[start]

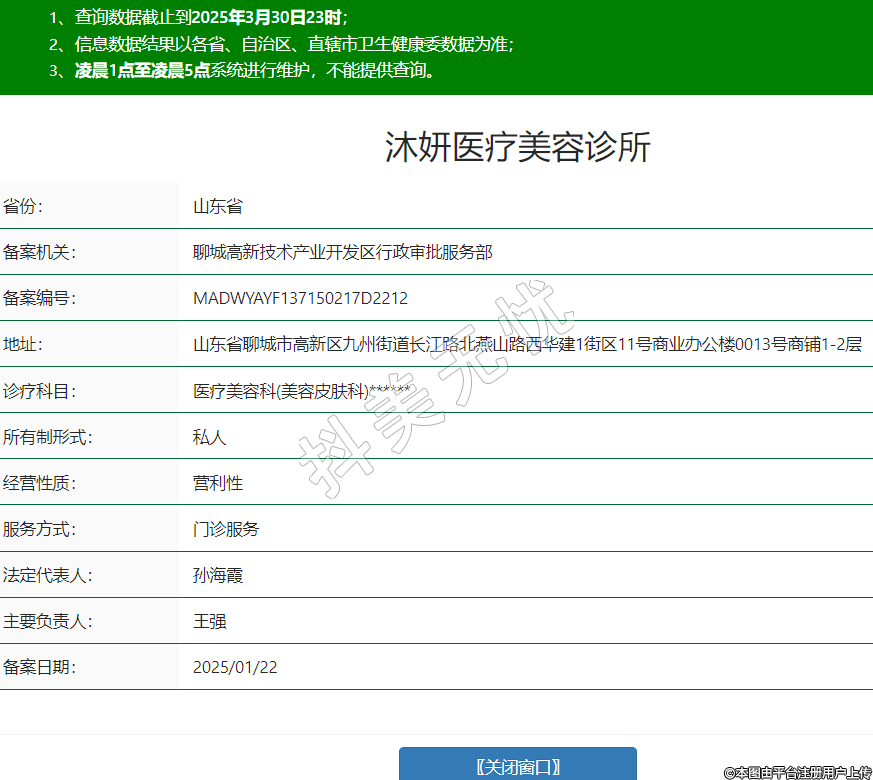Click the main person in charge 王强
873x780 pixels.
(210, 621)
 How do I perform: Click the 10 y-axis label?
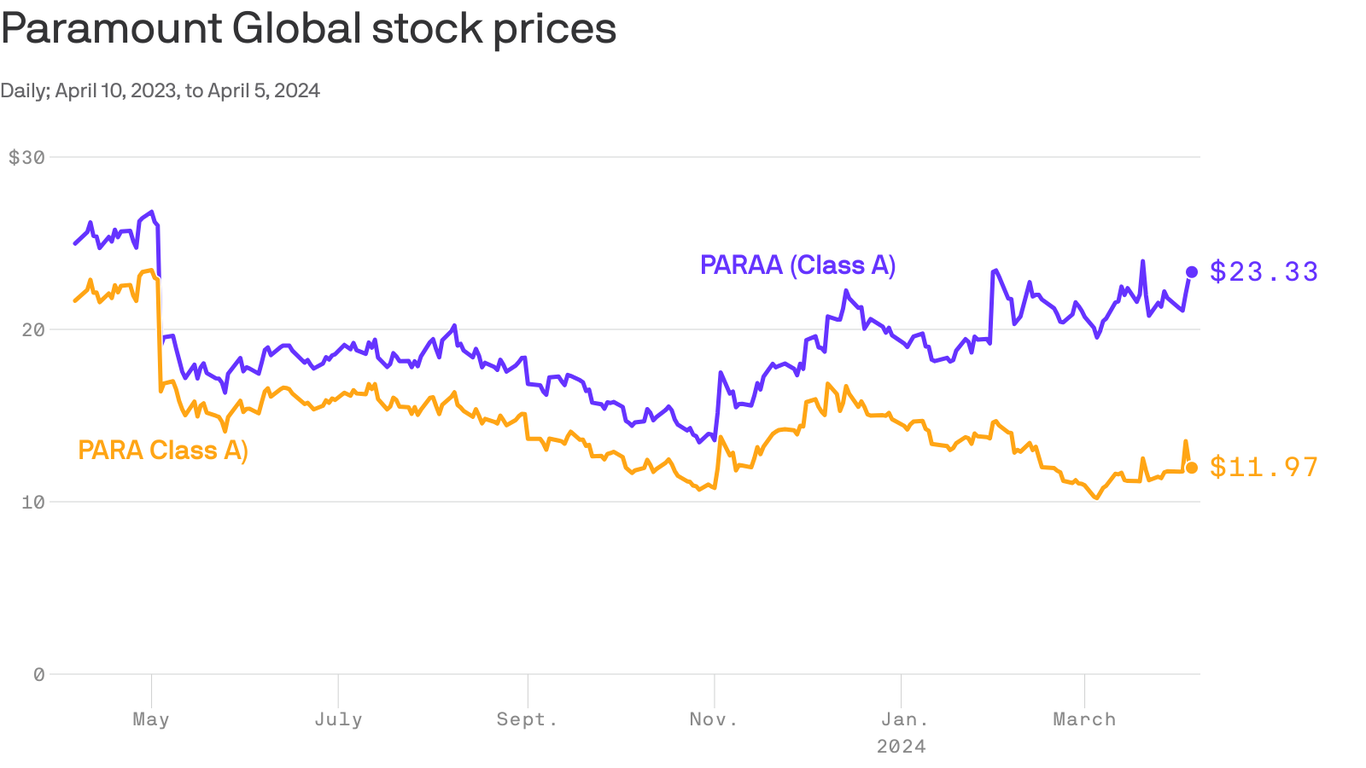[x=34, y=502]
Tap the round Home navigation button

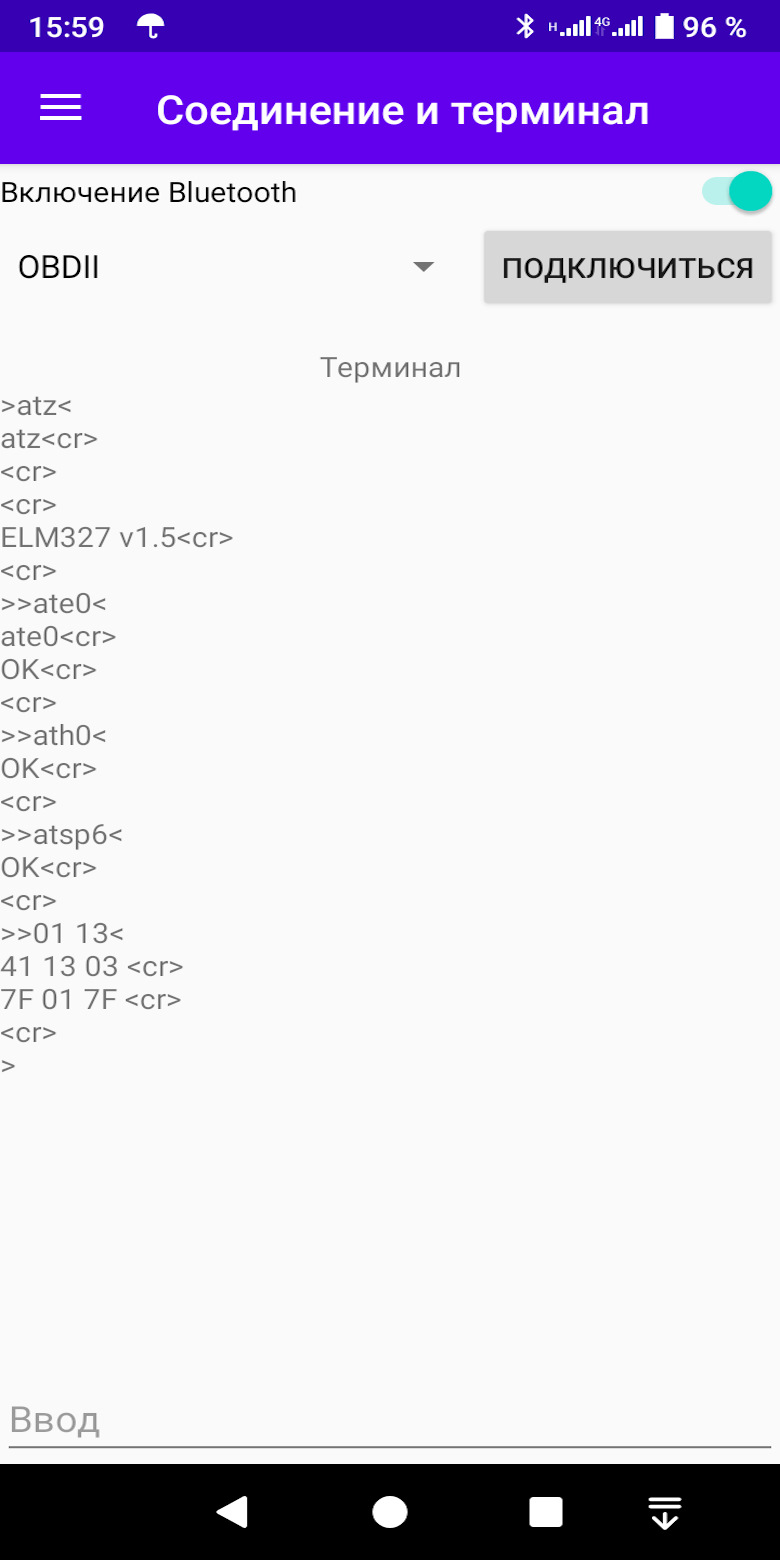coord(390,1512)
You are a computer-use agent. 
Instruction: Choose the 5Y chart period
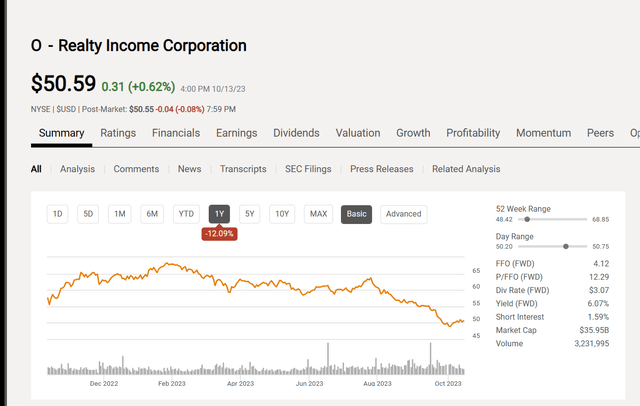[250, 214]
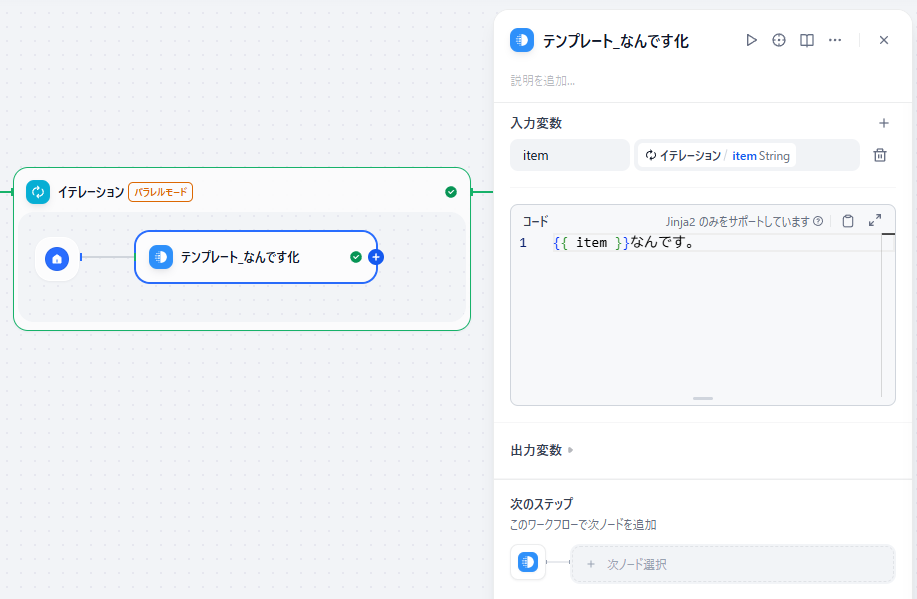Click the Jinja2 help question mark icon
This screenshot has width=917, height=599.
tap(818, 221)
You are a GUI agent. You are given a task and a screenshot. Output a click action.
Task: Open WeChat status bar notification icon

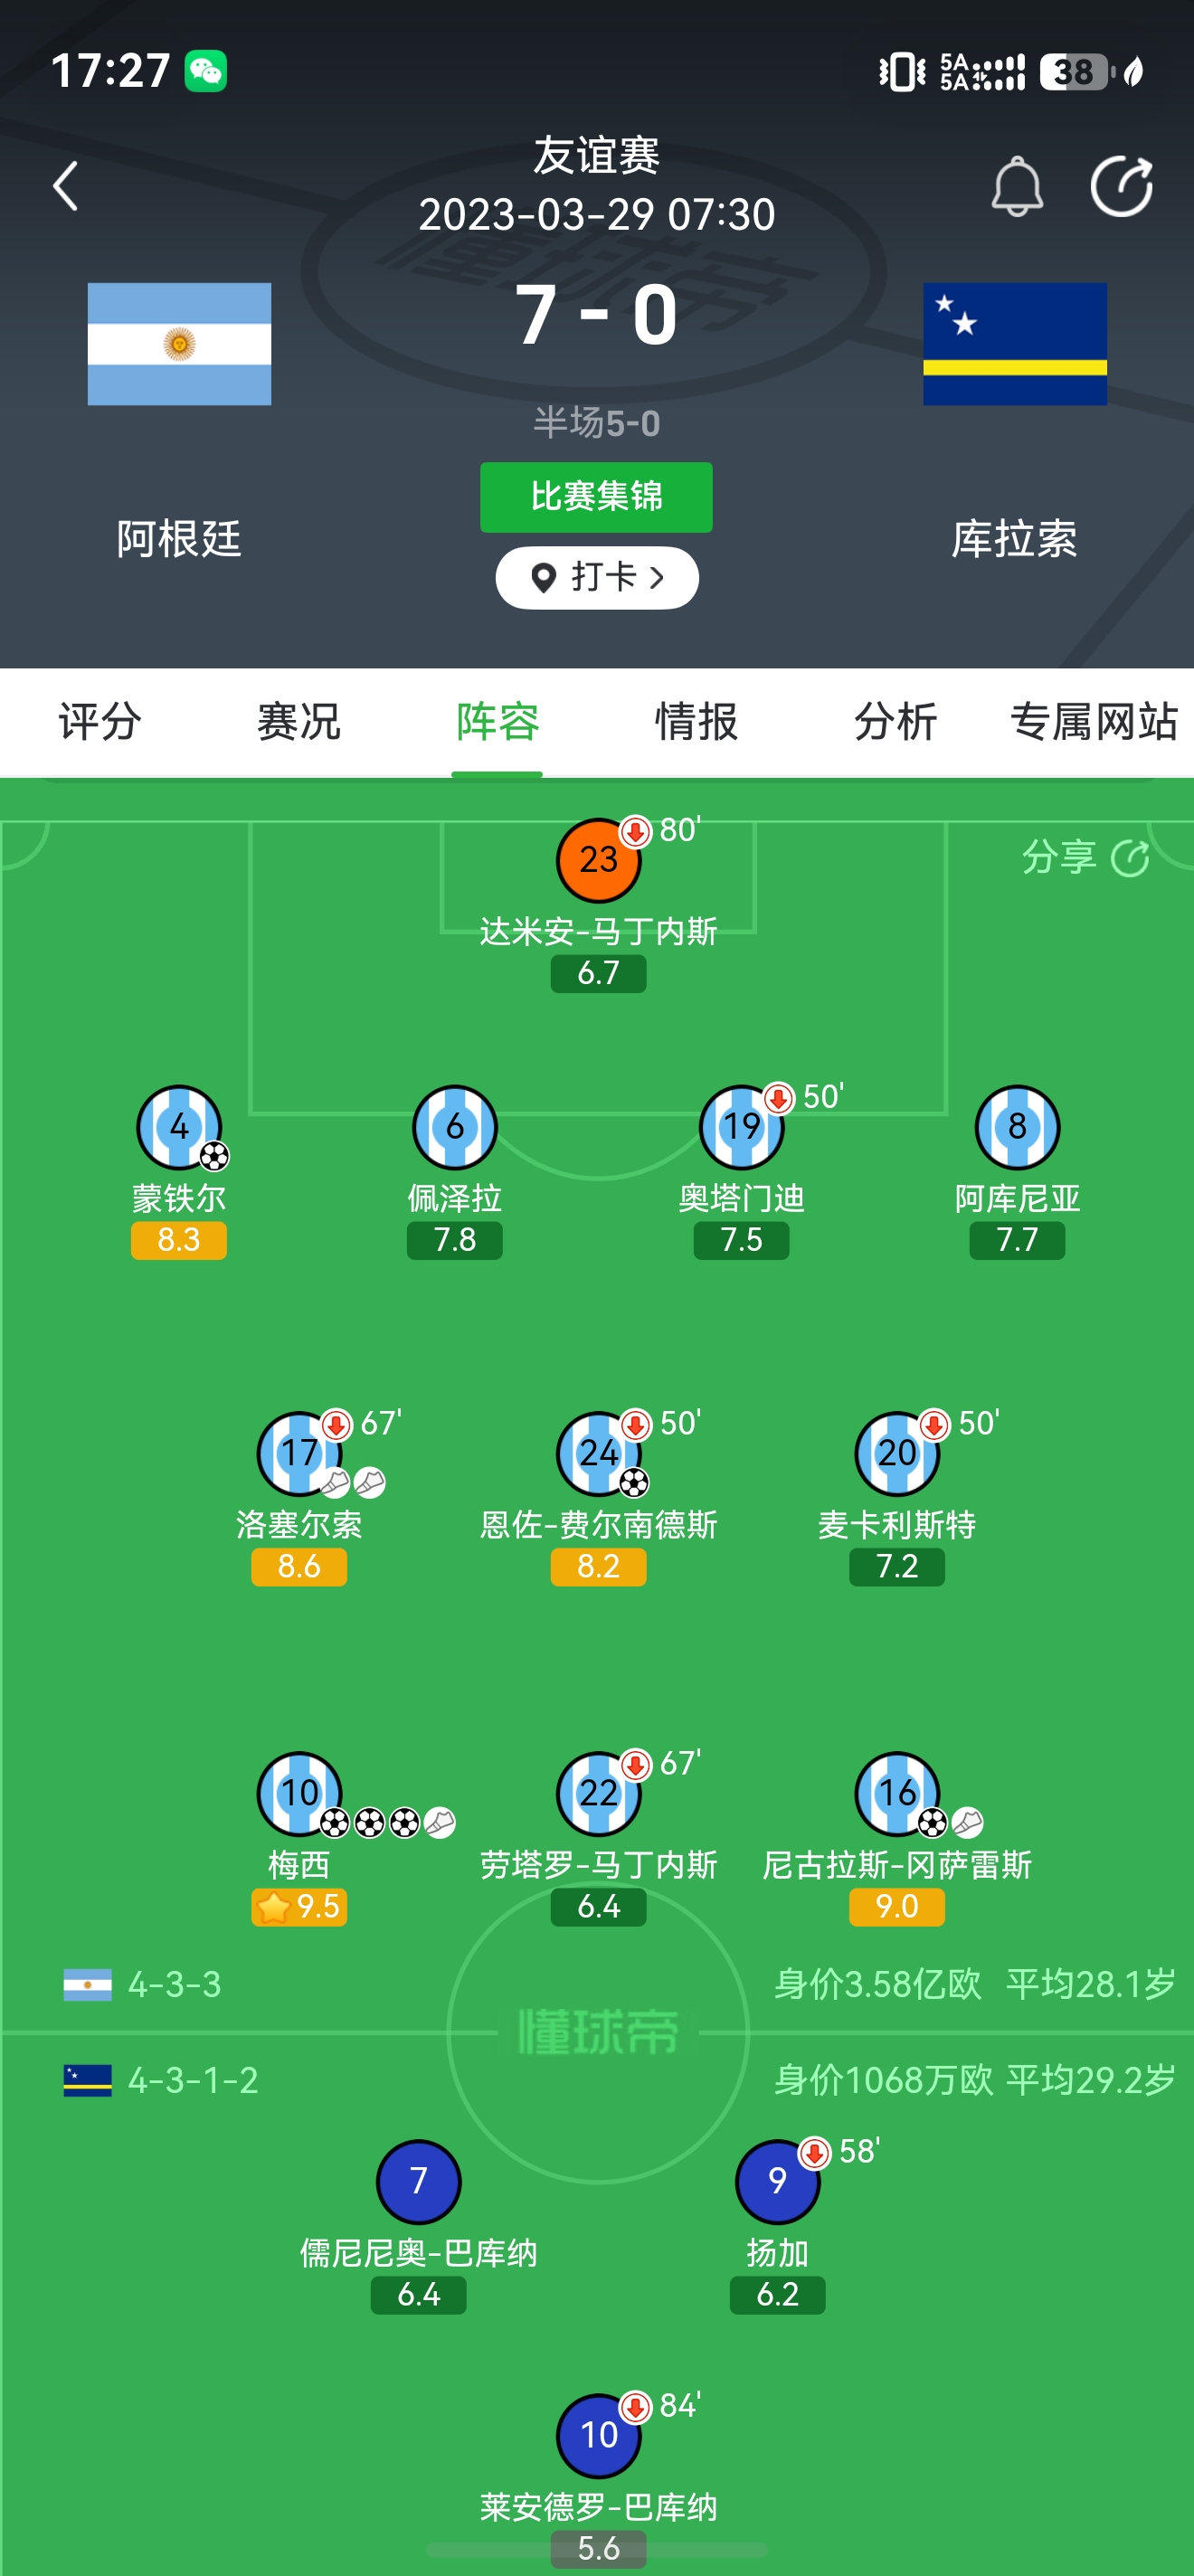[x=206, y=71]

[end]

SHORT EXERCISE
Output every line of the data above as a JSON list of strings, one string per line, skipping blank lines and leaving out the pictures.

ANSWER FOR THIS EXERCISE
[
  "Click the main person in charge 王强",
  "873x780 pixels.",
  "(210, 621)",
  " How do I perform: Click the 10 y-axis label?",
  "[x=34, y=502]",
  "Tap the round Home navigation button",
  "coord(390,1512)",
  "You are a computer-use agent. ",
  "Instruction: Choose the 5Y chart period",
  "[250, 214]",
  "Click the Jinja2 help question mark icon",
  "This screenshot has width=917, height=599.",
  "tap(818, 221)",
  "You are a GUI agent. You are given a task and a screenshot. Output a click action.",
  "Task: Open WeChat status bar notification icon",
  "[x=206, y=71]"
]